Items from a data source »
####
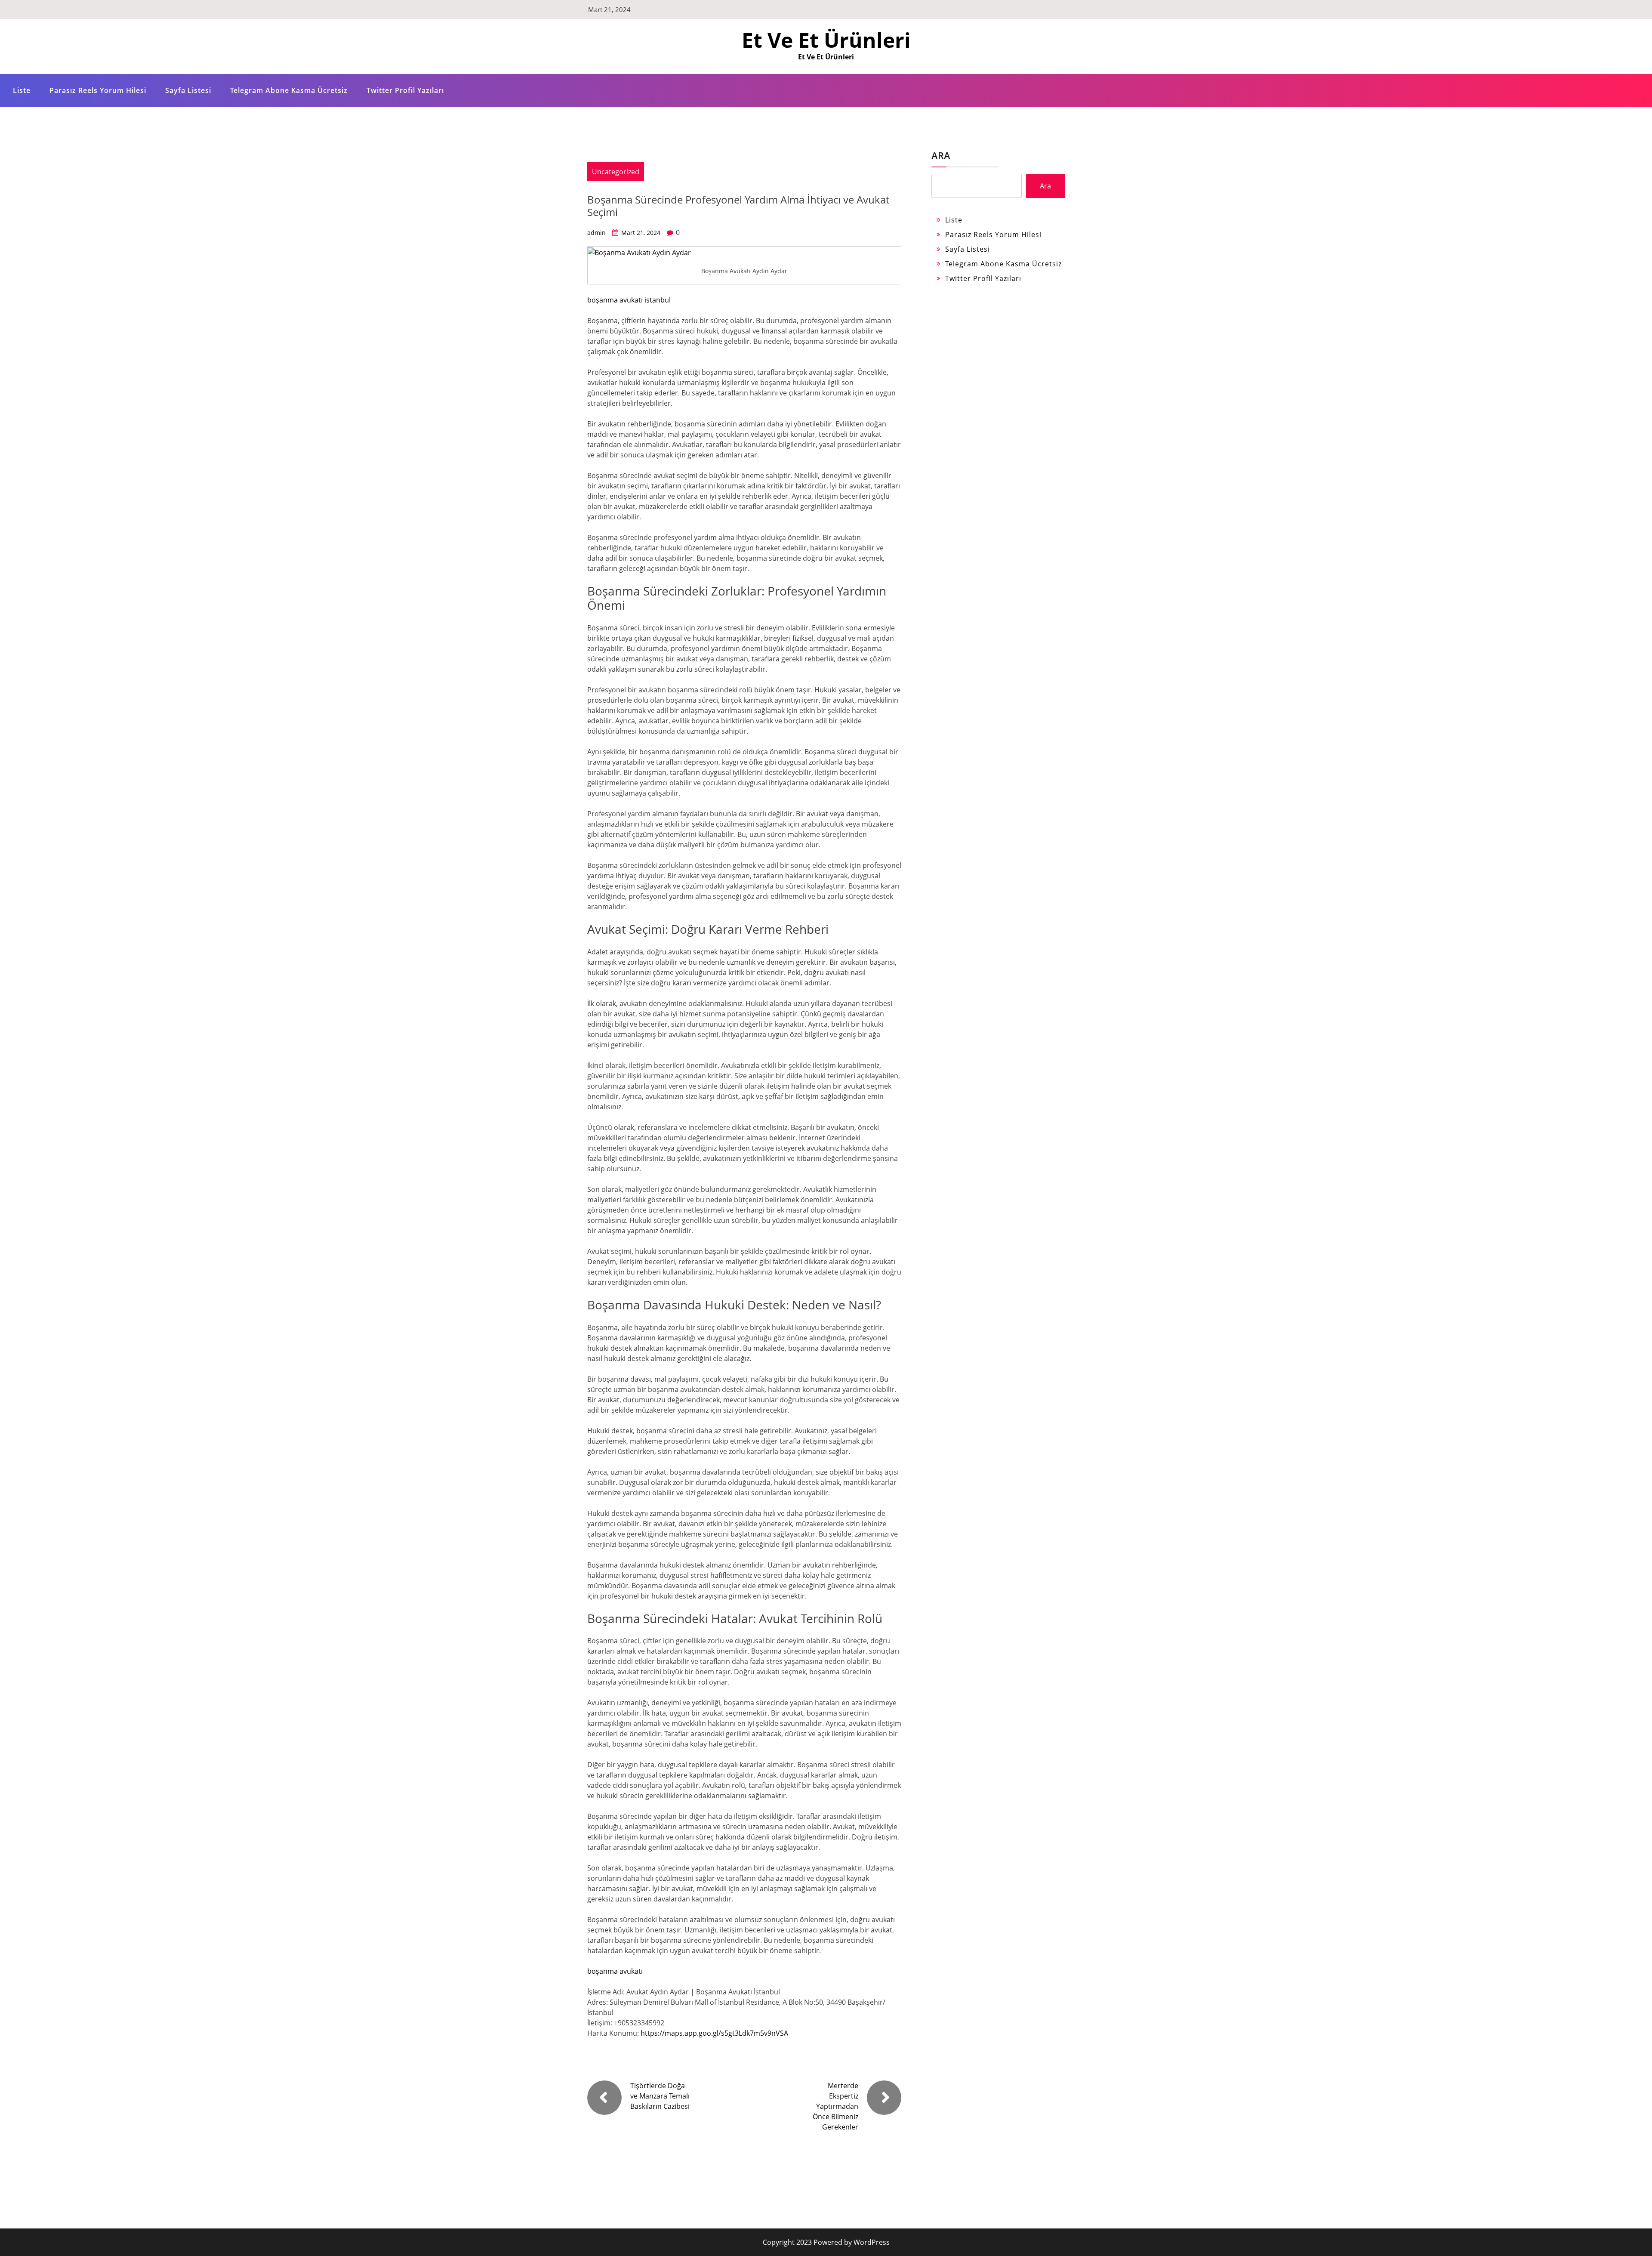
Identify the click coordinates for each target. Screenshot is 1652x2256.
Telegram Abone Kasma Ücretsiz (289, 90)
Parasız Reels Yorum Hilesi (97, 90)
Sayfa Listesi (188, 90)
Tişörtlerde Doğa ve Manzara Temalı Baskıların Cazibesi (660, 2096)
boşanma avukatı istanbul (629, 300)
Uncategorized (615, 171)
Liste (22, 90)
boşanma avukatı (615, 1971)
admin (596, 232)
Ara (940, 155)
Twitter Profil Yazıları (405, 90)
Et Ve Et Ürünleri (826, 40)
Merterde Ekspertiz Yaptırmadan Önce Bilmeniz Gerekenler (835, 2106)
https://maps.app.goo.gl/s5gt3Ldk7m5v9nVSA (714, 2033)
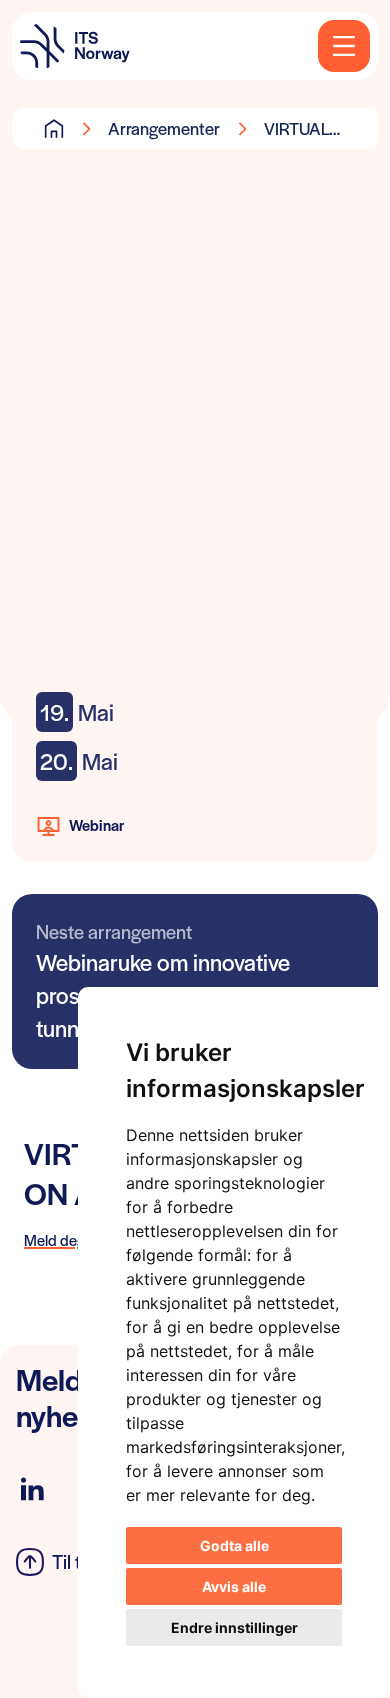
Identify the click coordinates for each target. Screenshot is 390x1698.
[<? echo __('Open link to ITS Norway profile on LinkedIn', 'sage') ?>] (32, 1489)
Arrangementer (164, 128)
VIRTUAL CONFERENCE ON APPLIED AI (320, 128)
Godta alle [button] (234, 1545)
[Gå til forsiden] (54, 128)
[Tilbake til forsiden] (75, 46)
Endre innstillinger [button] (234, 1627)
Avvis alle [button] (234, 1586)
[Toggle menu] (344, 46)
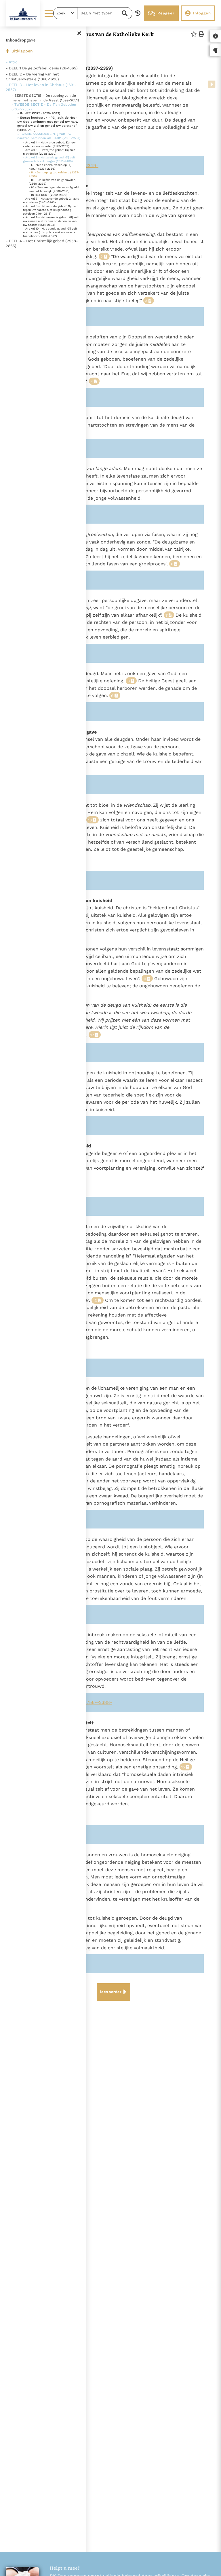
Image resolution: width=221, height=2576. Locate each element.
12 (92, 1035)
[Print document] (201, 34)
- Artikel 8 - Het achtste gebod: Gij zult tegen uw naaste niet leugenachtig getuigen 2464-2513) (50, 209)
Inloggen (202, 13)
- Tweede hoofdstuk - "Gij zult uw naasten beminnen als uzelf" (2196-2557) (48, 136)
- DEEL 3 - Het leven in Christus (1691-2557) (41, 87)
####
What the exercise asks » If a line in the entries above has the word "coordinates", copy it.

Answer to the exercise »
Identify the click coordinates for each target. Screenshot is 1652x2256.
Identify the click coordinates for each target. Screenshot is 390x1698.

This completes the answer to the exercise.